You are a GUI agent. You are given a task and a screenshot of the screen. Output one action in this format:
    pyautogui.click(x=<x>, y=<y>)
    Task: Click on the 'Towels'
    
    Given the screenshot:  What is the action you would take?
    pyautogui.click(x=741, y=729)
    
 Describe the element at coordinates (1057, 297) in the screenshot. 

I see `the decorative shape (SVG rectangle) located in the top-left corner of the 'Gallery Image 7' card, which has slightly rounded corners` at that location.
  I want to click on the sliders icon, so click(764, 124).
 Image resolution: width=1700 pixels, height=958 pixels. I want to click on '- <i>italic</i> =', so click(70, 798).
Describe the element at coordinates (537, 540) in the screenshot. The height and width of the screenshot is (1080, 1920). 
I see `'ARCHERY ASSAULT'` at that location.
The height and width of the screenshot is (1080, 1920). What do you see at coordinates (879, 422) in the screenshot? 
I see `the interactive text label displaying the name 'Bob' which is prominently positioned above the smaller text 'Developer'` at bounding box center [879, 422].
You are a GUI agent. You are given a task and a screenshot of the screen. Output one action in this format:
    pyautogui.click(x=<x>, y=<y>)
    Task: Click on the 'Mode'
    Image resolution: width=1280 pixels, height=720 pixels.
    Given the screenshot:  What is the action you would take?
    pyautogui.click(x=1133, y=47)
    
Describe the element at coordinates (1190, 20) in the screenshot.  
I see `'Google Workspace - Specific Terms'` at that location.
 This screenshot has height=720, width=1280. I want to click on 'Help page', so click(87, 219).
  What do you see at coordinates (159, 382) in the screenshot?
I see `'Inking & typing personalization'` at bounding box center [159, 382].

★ ★ ★

# INSTRUCTION
Rewrite the listing above, replacing "GUI agent" with "desktop agent" throughout and leaving everything else unchanged.

# TASK RESPONSE
You are a desktop agent. You are given a task and a screenshot of the screen. Output one action in this format:
    pyautogui.click(x=<x>, y=<y>)
    Task: Click on the 'Towels'
    
    Given the screenshot:  What is the action you would take?
    pyautogui.click(x=741, y=729)
    
 Describe the element at coordinates (1057, 297) in the screenshot. 

I see `the decorative shape (SVG rectangle) located in the top-left corner of the 'Gallery Image 7' card, which has slightly rounded corners` at that location.
  I want to click on the sliders icon, so click(764, 124).
 Image resolution: width=1700 pixels, height=958 pixels. I want to click on '- <i>italic</i> =', so click(70, 798).
Describe the element at coordinates (537, 540) in the screenshot. The height and width of the screenshot is (1080, 1920). 
I see `'ARCHERY ASSAULT'` at that location.
The height and width of the screenshot is (1080, 1920). What do you see at coordinates (879, 422) in the screenshot? 
I see `the interactive text label displaying the name 'Bob' which is prominently positioned above the smaller text 'Developer'` at bounding box center [879, 422].
You are a desktop agent. You are given a task and a screenshot of the screen. Output one action in this format:
    pyautogui.click(x=<x>, y=<y>)
    Task: Click on the 'Mode'
    Image resolution: width=1280 pixels, height=720 pixels.
    Given the screenshot:  What is the action you would take?
    pyautogui.click(x=1133, y=47)
    
Describe the element at coordinates (1190, 20) in the screenshot.  
I see `'Google Workspace - Specific Terms'` at that location.
 This screenshot has height=720, width=1280. I want to click on 'Help page', so click(87, 219).
  What do you see at coordinates (159, 382) in the screenshot?
I see `'Inking & typing personalization'` at bounding box center [159, 382].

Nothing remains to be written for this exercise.